Coding for Mental Health Patients in the Emergency Department

In the Emergency Department (ED), the evaluation and management of mental health patients require careful consideration of CPT code selection and accurate documentation. This guide aims to provide clarity on the appropriate codes to report for initial evaluations, extended stay cases, and discharge services. Additionally, it emphasizes the necessary documentation requirements to support the reported codes.

Initial Evaluation and Management:

For mental health patients evaluated in the ED and subsequently discharged, admitted, or transferred to another facility, the appropriate codes to report are the ED E/M codes (99281-99285). The appropriate ED E&M code will be based on the MDM driven by the complexity of the patient’s condition and the provider’s interventions.
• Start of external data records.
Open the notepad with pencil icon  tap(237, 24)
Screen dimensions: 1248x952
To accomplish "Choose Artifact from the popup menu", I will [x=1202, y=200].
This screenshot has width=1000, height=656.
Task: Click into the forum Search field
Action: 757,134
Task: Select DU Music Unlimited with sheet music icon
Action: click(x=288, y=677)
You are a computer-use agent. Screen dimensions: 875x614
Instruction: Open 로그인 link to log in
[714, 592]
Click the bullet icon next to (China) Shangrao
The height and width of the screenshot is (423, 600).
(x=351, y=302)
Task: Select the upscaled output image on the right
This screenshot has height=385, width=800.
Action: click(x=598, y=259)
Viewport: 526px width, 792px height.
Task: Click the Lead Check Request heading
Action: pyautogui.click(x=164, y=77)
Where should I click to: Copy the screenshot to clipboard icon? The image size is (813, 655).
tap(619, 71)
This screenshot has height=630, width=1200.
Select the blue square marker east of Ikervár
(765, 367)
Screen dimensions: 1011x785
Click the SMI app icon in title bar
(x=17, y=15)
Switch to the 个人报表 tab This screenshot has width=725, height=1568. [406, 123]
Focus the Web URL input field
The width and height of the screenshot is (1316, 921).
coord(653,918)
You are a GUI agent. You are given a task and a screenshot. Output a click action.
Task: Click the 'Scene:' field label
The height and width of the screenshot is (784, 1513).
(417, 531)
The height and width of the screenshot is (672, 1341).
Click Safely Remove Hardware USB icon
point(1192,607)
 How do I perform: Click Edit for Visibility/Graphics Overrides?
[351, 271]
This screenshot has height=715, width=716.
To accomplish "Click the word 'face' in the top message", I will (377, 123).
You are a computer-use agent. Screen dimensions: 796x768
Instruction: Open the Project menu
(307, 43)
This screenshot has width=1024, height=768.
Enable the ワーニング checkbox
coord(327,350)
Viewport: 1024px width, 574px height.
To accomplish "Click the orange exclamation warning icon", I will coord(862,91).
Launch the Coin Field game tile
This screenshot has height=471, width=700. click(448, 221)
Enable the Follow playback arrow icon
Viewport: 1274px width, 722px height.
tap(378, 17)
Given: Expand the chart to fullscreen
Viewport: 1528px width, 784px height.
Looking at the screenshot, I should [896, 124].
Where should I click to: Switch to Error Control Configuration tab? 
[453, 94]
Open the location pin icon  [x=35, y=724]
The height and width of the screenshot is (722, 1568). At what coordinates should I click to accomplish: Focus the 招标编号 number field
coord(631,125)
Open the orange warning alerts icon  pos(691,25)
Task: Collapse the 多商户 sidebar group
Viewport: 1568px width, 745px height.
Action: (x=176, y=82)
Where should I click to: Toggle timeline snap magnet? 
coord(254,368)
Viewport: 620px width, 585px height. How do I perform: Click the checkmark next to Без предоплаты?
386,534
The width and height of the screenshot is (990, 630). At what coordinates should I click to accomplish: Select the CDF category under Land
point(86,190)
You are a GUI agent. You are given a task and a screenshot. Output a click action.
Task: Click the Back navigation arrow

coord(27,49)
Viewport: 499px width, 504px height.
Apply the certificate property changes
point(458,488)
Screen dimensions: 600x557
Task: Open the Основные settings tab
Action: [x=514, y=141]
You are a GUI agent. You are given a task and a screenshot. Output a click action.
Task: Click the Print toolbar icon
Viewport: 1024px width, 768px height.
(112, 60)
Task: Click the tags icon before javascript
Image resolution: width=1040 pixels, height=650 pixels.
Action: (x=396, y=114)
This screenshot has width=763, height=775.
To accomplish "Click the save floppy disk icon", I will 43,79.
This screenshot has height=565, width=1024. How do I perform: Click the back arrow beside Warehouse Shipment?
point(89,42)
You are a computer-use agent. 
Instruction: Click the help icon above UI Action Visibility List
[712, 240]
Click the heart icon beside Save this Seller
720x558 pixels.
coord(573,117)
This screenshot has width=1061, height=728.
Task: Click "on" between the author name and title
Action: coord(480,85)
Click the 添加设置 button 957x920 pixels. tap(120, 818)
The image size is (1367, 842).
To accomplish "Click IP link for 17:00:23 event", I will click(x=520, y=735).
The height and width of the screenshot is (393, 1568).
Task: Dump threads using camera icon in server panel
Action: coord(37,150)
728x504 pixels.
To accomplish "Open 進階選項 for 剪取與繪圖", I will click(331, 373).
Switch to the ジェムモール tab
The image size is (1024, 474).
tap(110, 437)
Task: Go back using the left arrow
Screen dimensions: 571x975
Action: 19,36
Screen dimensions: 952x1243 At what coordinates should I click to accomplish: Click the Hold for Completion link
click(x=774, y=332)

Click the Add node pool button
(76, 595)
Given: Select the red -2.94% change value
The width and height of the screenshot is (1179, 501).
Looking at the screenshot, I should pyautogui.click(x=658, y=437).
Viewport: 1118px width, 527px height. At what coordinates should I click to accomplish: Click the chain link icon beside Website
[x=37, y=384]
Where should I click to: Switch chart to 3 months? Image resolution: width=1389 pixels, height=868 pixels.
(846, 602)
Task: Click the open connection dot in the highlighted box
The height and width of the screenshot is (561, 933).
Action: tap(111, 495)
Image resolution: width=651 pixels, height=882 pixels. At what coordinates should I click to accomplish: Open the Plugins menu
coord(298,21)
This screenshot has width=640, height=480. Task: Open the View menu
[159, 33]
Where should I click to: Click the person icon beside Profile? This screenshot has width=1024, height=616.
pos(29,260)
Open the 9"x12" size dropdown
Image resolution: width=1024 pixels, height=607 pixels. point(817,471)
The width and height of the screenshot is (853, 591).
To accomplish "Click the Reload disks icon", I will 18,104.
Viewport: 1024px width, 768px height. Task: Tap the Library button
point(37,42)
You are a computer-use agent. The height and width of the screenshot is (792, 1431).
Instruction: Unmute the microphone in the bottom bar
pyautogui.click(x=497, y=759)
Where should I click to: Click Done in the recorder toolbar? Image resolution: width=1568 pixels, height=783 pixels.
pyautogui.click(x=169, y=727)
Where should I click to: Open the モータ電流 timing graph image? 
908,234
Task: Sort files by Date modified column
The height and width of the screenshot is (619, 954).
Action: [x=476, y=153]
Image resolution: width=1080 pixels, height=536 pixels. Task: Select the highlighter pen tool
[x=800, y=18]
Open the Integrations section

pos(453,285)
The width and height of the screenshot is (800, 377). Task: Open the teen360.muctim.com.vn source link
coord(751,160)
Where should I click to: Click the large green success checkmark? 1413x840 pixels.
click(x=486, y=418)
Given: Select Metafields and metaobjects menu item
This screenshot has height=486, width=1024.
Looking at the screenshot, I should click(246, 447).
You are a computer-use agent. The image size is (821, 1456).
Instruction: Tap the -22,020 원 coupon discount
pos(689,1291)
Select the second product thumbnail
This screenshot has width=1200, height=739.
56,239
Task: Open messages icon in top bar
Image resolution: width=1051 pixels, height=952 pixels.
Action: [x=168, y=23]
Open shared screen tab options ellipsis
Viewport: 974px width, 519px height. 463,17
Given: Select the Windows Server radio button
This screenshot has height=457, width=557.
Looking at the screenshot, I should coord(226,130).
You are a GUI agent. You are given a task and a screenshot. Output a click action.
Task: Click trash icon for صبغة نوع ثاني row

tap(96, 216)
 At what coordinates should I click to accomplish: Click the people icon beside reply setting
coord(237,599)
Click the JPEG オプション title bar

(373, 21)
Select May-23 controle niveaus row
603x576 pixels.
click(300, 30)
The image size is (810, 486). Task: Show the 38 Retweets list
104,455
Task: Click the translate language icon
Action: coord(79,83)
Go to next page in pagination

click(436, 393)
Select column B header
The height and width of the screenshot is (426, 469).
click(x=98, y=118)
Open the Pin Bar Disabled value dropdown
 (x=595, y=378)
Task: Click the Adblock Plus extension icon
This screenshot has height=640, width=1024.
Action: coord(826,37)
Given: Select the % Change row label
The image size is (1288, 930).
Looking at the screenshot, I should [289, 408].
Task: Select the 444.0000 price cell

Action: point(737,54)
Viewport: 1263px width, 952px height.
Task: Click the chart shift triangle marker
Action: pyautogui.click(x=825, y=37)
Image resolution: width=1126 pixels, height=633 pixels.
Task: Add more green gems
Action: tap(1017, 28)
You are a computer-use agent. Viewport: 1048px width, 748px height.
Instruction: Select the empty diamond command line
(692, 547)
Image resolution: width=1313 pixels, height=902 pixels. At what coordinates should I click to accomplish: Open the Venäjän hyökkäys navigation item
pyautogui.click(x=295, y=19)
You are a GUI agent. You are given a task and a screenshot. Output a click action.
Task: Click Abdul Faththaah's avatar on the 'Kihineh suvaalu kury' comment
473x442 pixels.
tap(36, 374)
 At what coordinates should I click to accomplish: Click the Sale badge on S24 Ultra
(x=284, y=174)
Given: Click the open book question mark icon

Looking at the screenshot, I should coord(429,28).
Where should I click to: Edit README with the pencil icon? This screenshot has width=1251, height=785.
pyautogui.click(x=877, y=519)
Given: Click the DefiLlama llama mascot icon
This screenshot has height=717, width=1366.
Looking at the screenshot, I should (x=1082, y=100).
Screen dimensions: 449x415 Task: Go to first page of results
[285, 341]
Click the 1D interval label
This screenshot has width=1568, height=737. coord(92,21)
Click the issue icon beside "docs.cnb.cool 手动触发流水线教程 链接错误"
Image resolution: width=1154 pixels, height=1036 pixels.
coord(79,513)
In cases where critical care is provided, the critical care codes (99291-99292) may be reported if the criteria are met.

Extended Stay Cases:

In situations where a mental health patient needs ongoing short-term treatment, assessment, and reassessment in the ED while awaiting disposition or transfer for inpatient psychiatric care, the Inpatient/Observation codes (99221-99223) may be utilized. These codes reflect initial inpatient or observation care, with the discharge day management codes (99238-99239) or the admitted and discharged on the same date codes (99234-99236) reported if the patient is discharged or transferred.

Multiple-Day Monitoring in the ED:

When a patient is monitored in the ED over multiple days while waiting for an inpatient psychiatric bed to become available, the Inpatient/Observation code set remains applicable. On the initial day, the appropriate code from the initial Inpatient/Observation Care series (99281-99285, 99291-99292, or 99221-99223) is chosen. For subsequent days, the subsequent Inpatient/Observation Care codes (99231-99233) should be reported, indicating ongoing care and monitoring. Finally, if discharged, the Inpatient/Observation discharge day codes (99238-99239) or the subsequent Inpatient/Observation Care codes (99231-99233) are reported, depending on the patient’s disposition.

Documentation Requirements:

Accurate documentation is essential to support the reported codes for observation services. The medical record should include the following:

  1. Dated and timed physician’s orders regarding observation services
  2. Progress notes prepared by the physician during the observation period
  3. Discharge planning, including follow-up instructions and coordination with other providers when applicable.
  4. Daily progress notes documenting active treatment, response to treatment, and evaluation of the patient’s condition

It is crucial to ensure that the physician’s order to initiate observation status is documented at the appropriate time and not retroactively applied at the end of a prolonged ED stay. This is particularly important for cases involving “psychiatric holds.” To support subsequent observation care reporting, it is necessary to document that the patient is actively receiving treatment from the ED provider rather than being merely boarded pending transfer.

Active Treatment and Reevaluation:

Active treatment for mental health patients in the ED can encompass various interventions, including suicide watch precautions, crisis intervention, management of acute or chronic medical conditions, medication management, implementation of psychiatric consultation recommendations, counseling of the patient or family, and coordination of care with other providers or facilities. Regular interval reevaluations and response to treatment should be documented daily.

Level of Medical Decision Making and Total Time:

When reporting Inpatient/Observation E/M codes, both the level of medical decision making (MDM) and total time spent by the physician or qualified healthcare provider (QHP) on the day of the encounter are considered. While time is not typically documented to determine E/M levels in emergency medicine, it may be necessary in observation coding. Physicians’ documentation of the total time spent may meet the time requirements specified in the E/M code level descriptor.

Inpatient/Observation Care Discharge:

For the discharge of a mental health patient from inpatient/observation status, the provider who managed the patient’s final day of care should report 99238 or 99239. These codes encompass the necessary elements of the discharge service, including the final examination, discussion of the hospital stay, instructions for continuing care, and preparation of discharge records. Notably, an MDM level is not required for these codes, and they are solely based on time spent with the patient.

Conclusion:

Proper coding and documentation play a vital role in accurately capturing the management of mental health patients in the Emergency Department. By adhering to the guidelines outlined in this guide, Emergency Medicine Specialists can ensure accurate coding, reduce coding errors, and support appropriate reimbursement for the services provided.